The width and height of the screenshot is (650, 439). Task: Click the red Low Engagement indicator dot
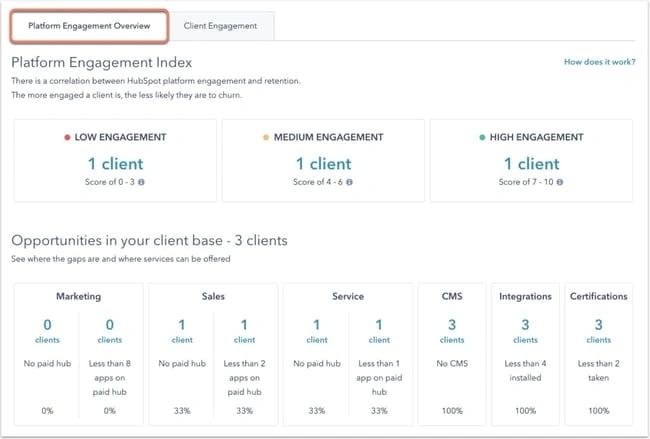click(66, 137)

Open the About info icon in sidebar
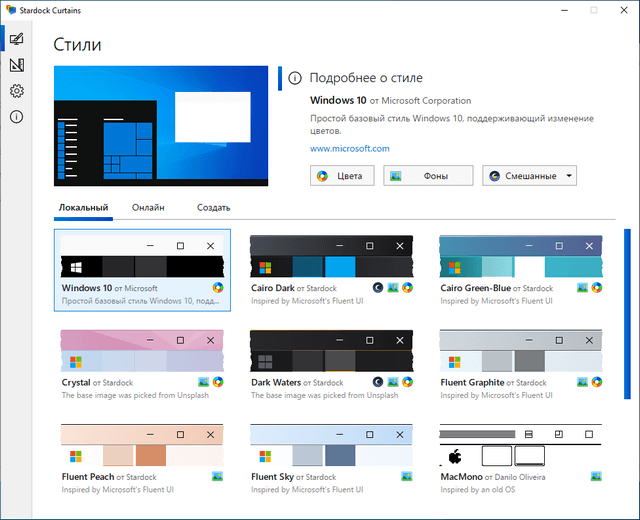pyautogui.click(x=16, y=117)

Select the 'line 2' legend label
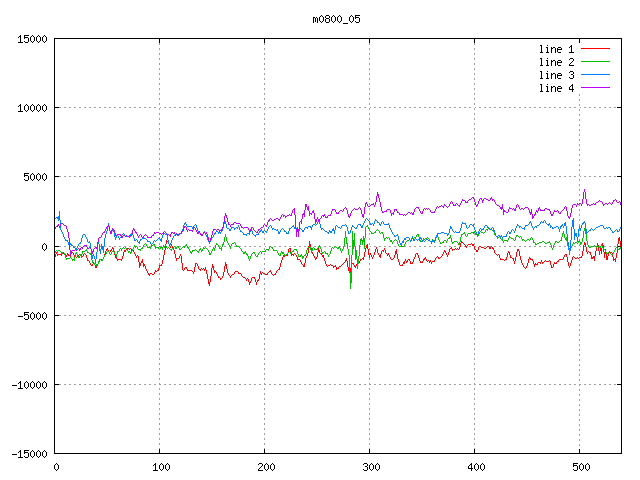pos(557,62)
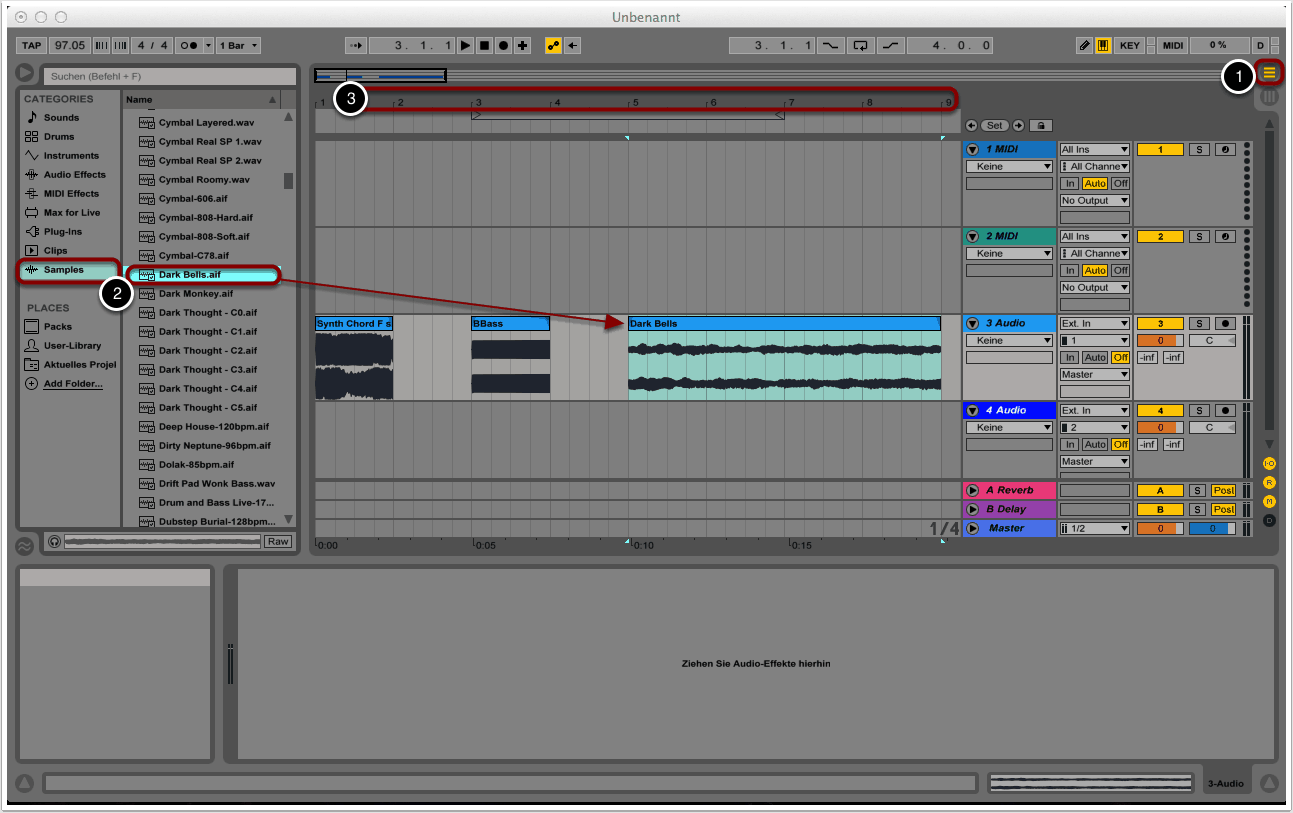Unfold the A Reverb return track
The width and height of the screenshot is (1293, 813).
[x=972, y=490]
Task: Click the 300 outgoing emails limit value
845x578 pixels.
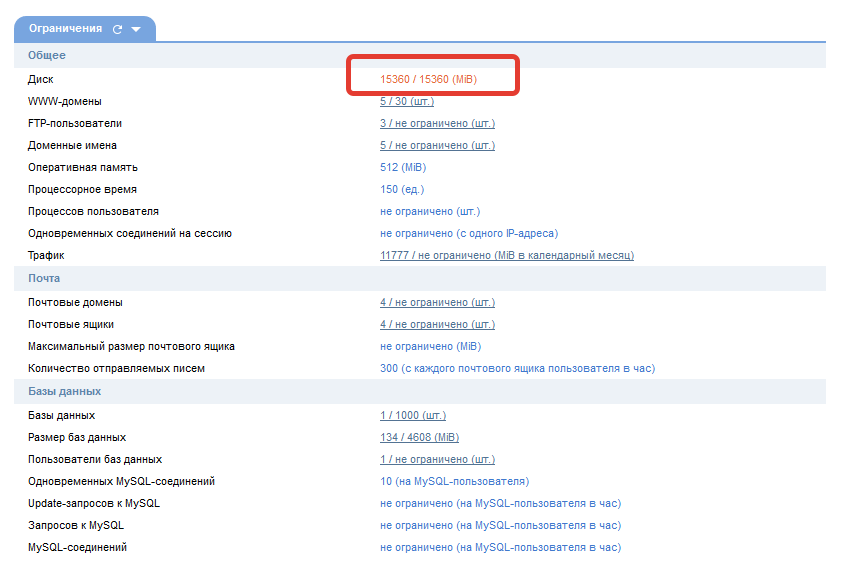Action: (517, 369)
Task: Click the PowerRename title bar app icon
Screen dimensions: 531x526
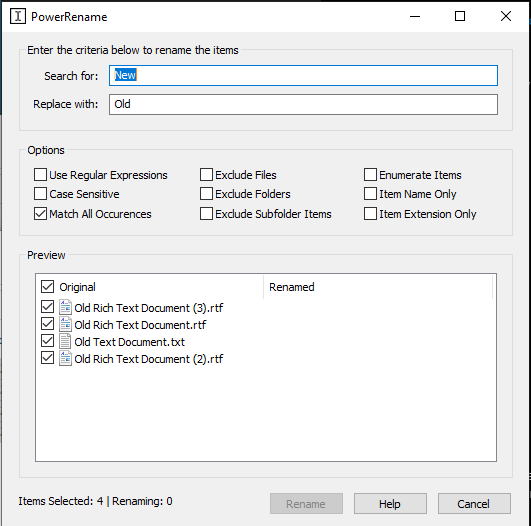Action: tap(18, 16)
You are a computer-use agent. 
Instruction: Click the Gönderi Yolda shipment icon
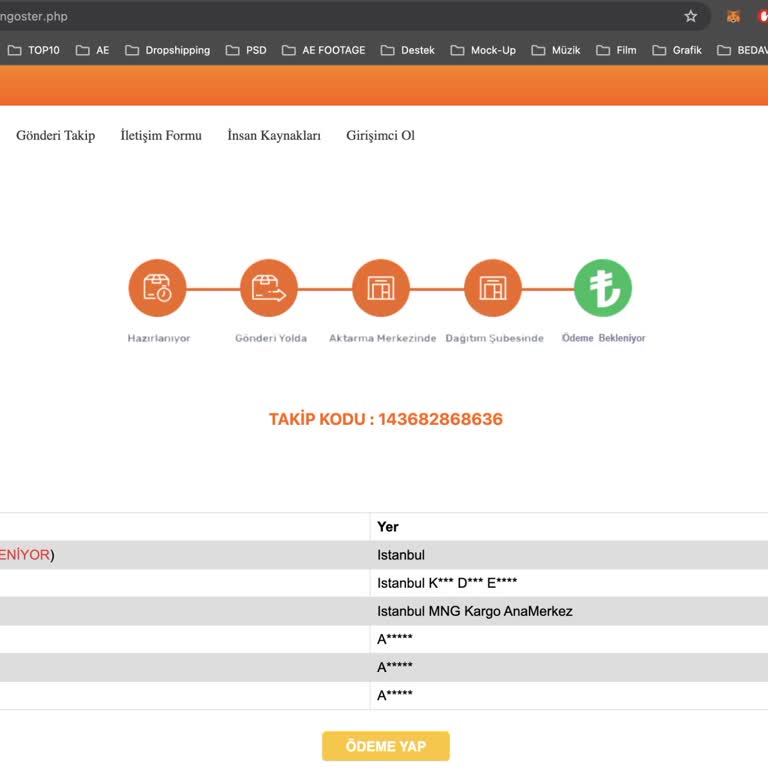[269, 288]
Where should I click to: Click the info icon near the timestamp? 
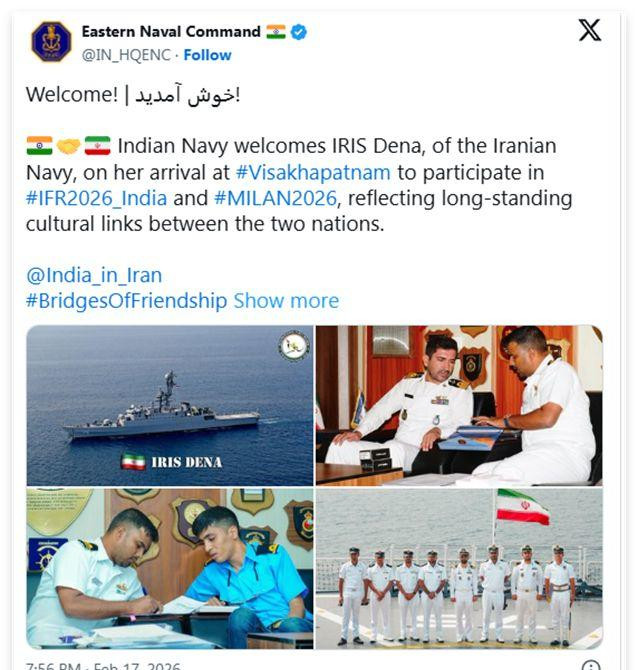[x=591, y=665]
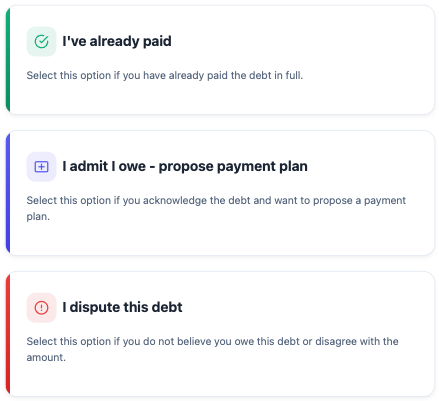Click the green accent bar on first card
Viewport: 439px width, 401px height.
(8, 60)
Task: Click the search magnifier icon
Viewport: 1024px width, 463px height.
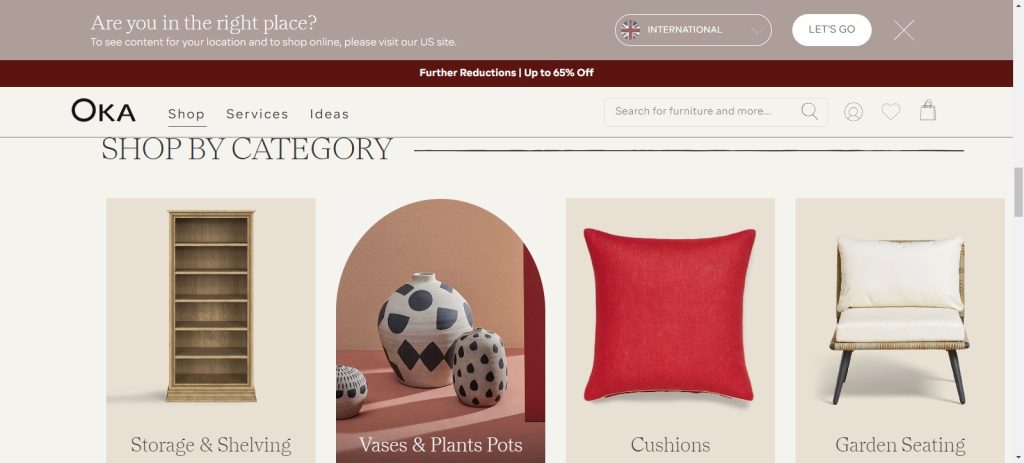Action: click(809, 112)
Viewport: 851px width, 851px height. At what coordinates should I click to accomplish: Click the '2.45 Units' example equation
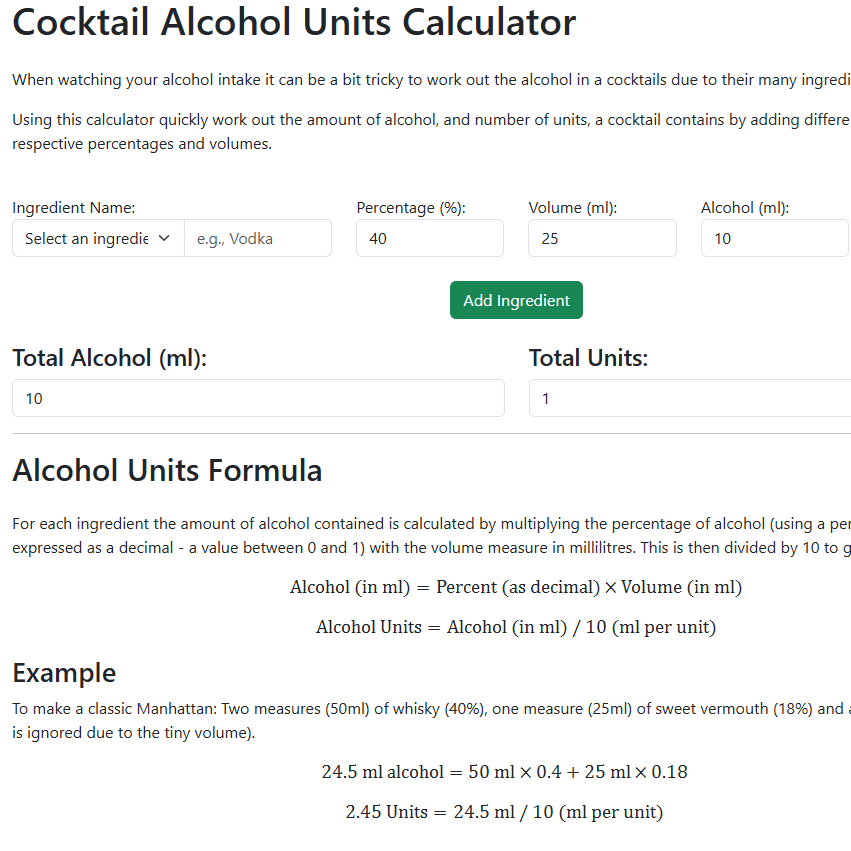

▬▬▬▬▬▬

# Exercise prompt
Write out all of the records above word for word, but leave out the pictures.

# Correct response
The width and height of the screenshot is (650, 439). Task: Click the red Low Engagement indicator dot
click(66, 137)

Open the About info icon in sidebar
pyautogui.click(x=16, y=117)

Select the 'line 2' legend label
pos(557,62)
Unfold the A Reverb return track
The width and height of the screenshot is (1293, 813).
[x=972, y=490]
Task: Click the 300 outgoing emails limit value
845x578 pixels.
Action: (517, 369)
Task: Click the PowerRename title bar app icon
Screen dimensions: 531x526
Action: tap(18, 16)
You are a computer-use agent. 
Instruction: Click the Gönderi Yolda shipment icon
[269, 288]
Where should I click to: Click the info icon near the timestamp? 
[x=591, y=665]
Click the green accent bar on first card
Viewport: 439px width, 401px height.
(8, 60)
Task: Click the search magnifier icon
Viewport: 1024px width, 463px height.
Action: click(809, 112)
Viewport: 851px width, 851px height. At what coordinates should I click to accomplish: Click the '2.45 Units' example equation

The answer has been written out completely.